═════ PASSAGE SHOWN
Wednesday, July 7, 2010

LONG TERM TEST: ROCK SHOX DOMAIN 318

Specs: 180mm travel, 1.5 head tube, 20mm maxle.
Price: $575.00

There's really a lot of options these days when it comes to the 180mm fork market. Offerings from Marzocchi, Rock Shox and very recently Fox, have really given riders a lot more to choose from. On the lower end of the price spectrum, there's really only two options: The Rock Shox Domain 318 and the Marzocchi 66 RCV. Last year, when I was finally fed up with my useless Manitou Sherman, I opted for the Domain.

The first thing I noticed was the ease of tuning. Preload and rebound damping were only slightly altered from their stock settings before I was entirely happy with them. I prefer a very soft preload setting, and a moderately small amount of rebound damping, and these settings were dialed in with ease. The key to these adjustments is their simplicity and wide range. When lending my bike out to riders of other weights and riding styles, I could easily return to my settings without the difficulty I experienced with the Sherman or any other air fork.

The ride quality was a very noticeable upgrade from the Sherman, and in my opinion, superior to the 66 RCV. Rock Shox's Motion Control system works well in most park riding scenarios that beginner or intermediate riders would come across. Its only downfall is a bit of deflection and a less solid feel when really pounding through technical rock gardens at higher speeds, which I only noticed on black diamond trails at Diablo. However, it's not intended as a race fork, and it's expected that it would fall a bit short in this department. In every other situation, it really is buttery smooth and very solid.
══════════
═════ AVAILABLE DATA
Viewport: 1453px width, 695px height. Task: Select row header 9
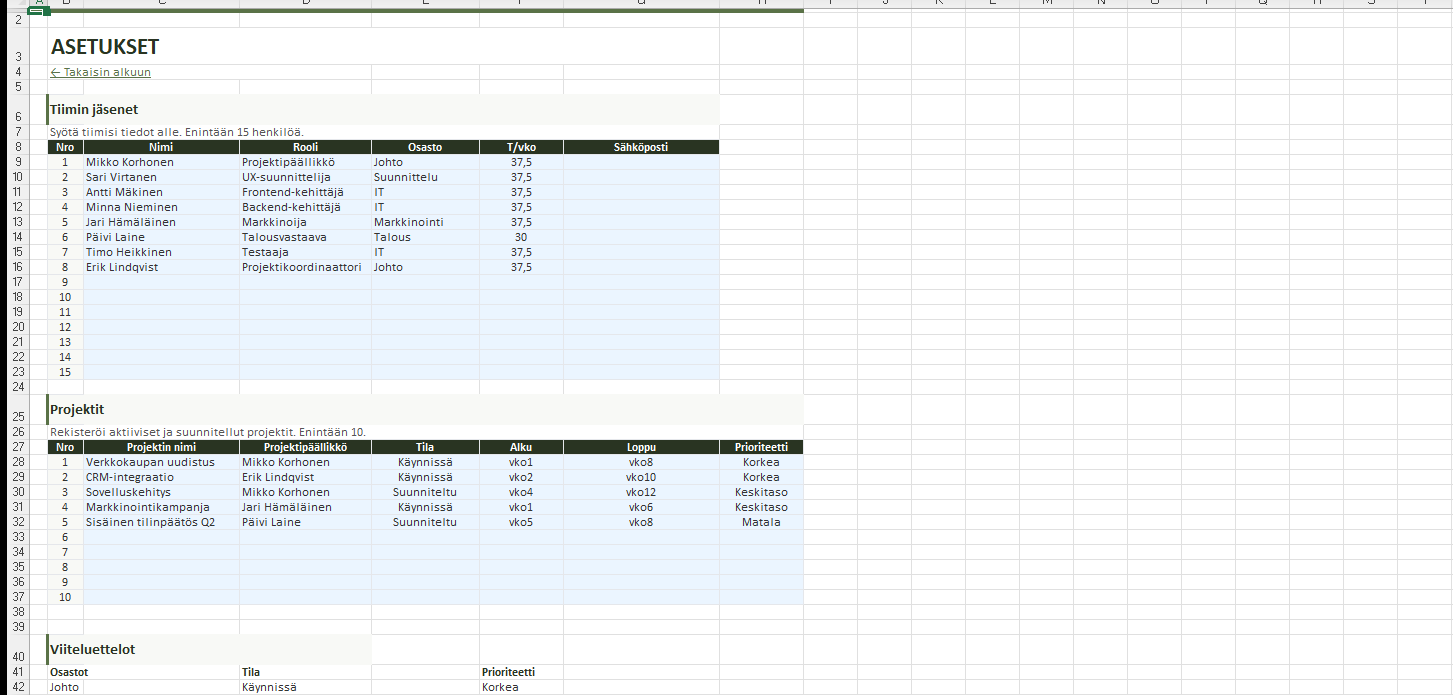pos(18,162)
══════════
═════ AVAILABLE DATA
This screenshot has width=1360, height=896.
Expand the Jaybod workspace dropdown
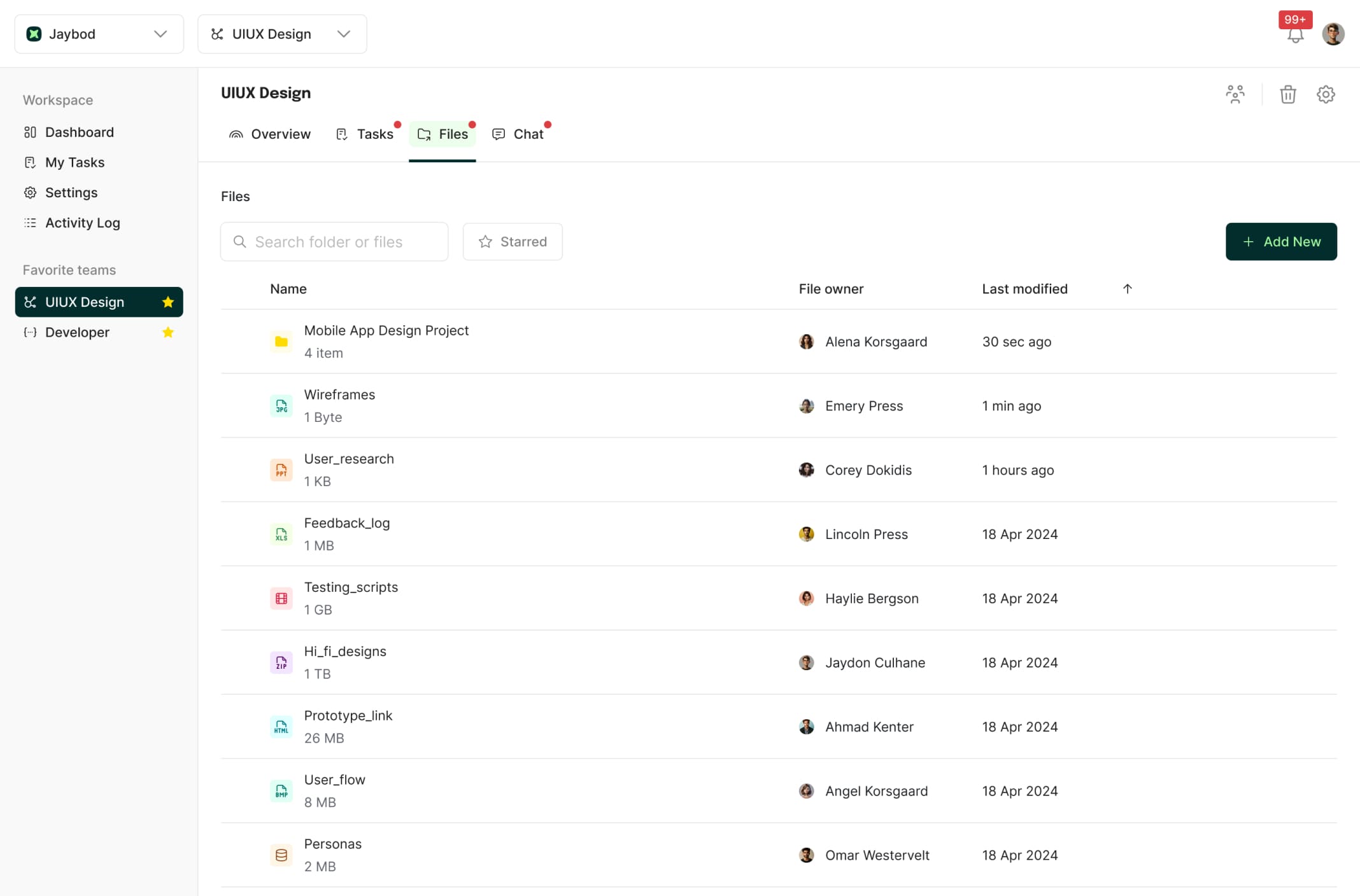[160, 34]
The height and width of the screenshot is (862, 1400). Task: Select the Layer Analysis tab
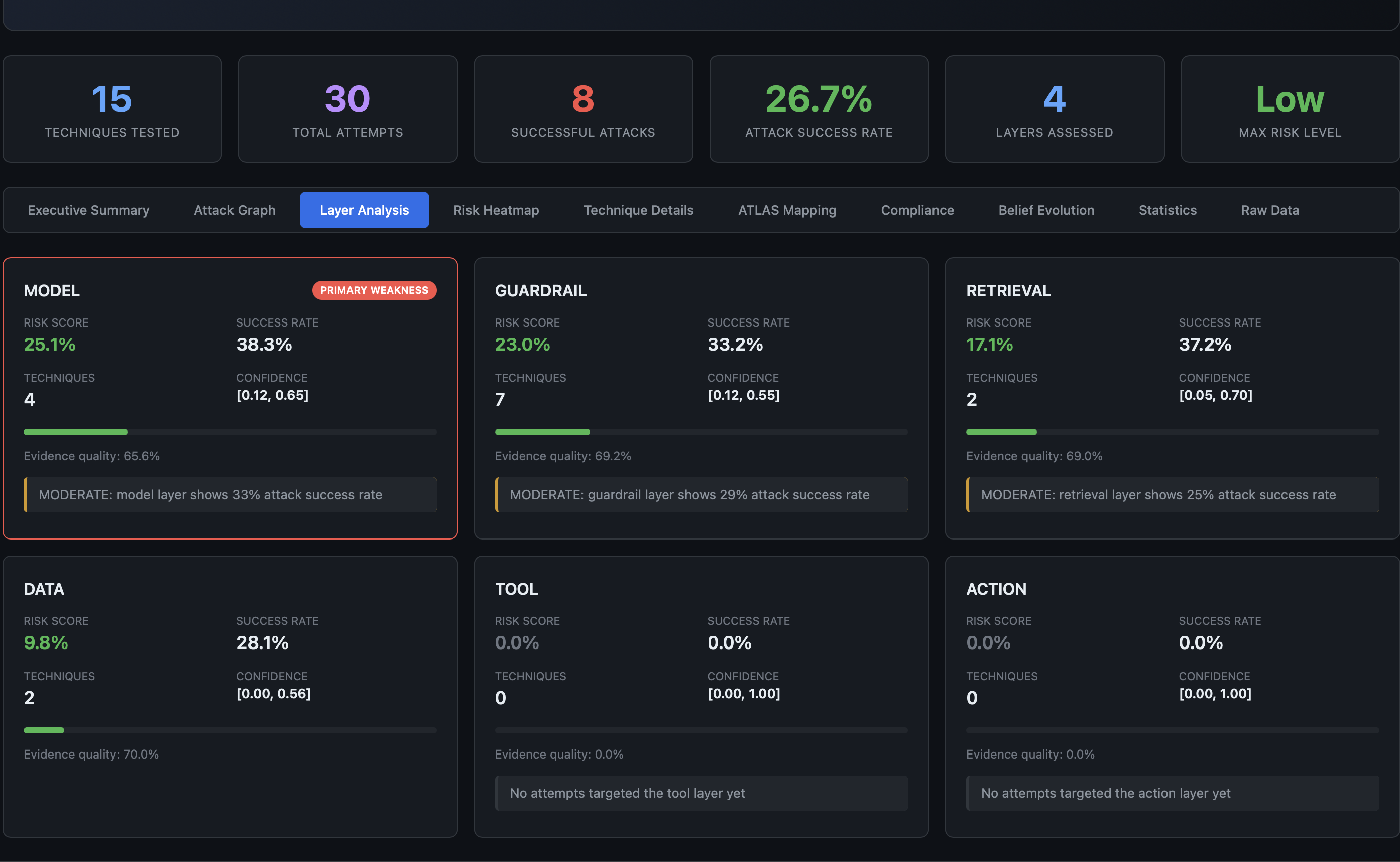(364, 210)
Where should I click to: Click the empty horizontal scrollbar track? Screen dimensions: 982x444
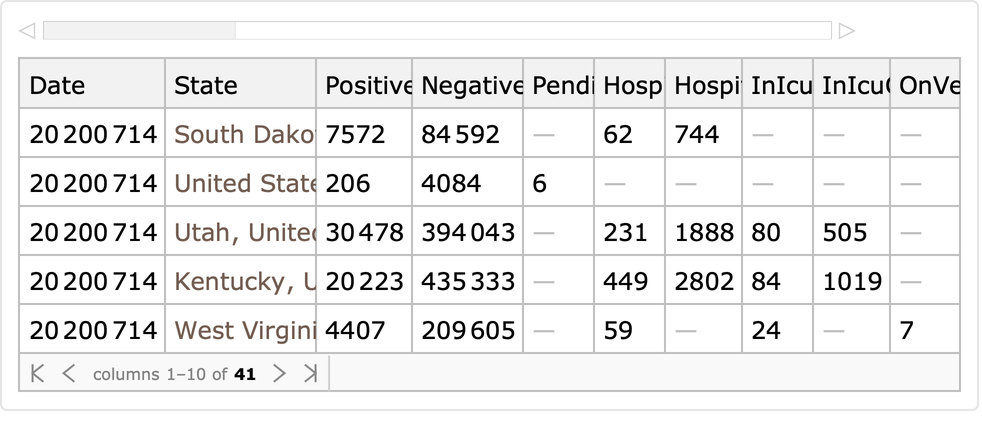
══════════
WHAT IS ASKED
(A) From the records, write out the lines starting with the line containing "This screenshot has width=1360, height=896." and going on through the line containing "Where should I", including both of those lines. Leave the pictures out.
(B) Write what comes next in the Rock Shox Domain 318 review, picking up from where it stops.

RESPONSES IN ORDER
(A)
This screenshot has width=1360, height=896.
Expand the Jaybod workspace dropdown
[160, 34]
The height and width of the screenshot is (862, 1400). Task: Select the Layer Analysis tab
(364, 210)
Where should I click to: Click the empty horizontal scrollbar track? Screen dimensions: 982x444

(B)
I mentioned that I prefer a relatively soft preload. I'm by no means a lightweight at over 200 lbs, and my fork's settings would definitely be suited to a rider in the range of about 160 lbs. With this in mind, I haven't had the issues that I'm used to with bottoming out. I love riding drops, and even 6-8 footers don't cause the harsh clunk I became accustomed to with lesser forks set up the same way. I've only managed to bottom this fork out twice, both times at Wisp, where the landings of their drops are much flatter than usual.

I've had the fork for one year at this point, and I've literally done zero maintenance to it. From late May to early November, I'm typically on my bike for at least two or three hours, 3 or 4 days a week, and I'm not one to properly clean and maintain anything I own. I can say with full confidence that it still rides the exact same way it did the day I bought it. This is in stark contrast to the many 66's, 888's and even Totems I've seen blow up after only a few weeks, spewing fork oil all over the place and causing a giant catastrophe, not to mention weeks away from the bike. I'll probably be applying some RedRum to the Domain's seals some time soon, if only a preventative measure to keep them from drying out.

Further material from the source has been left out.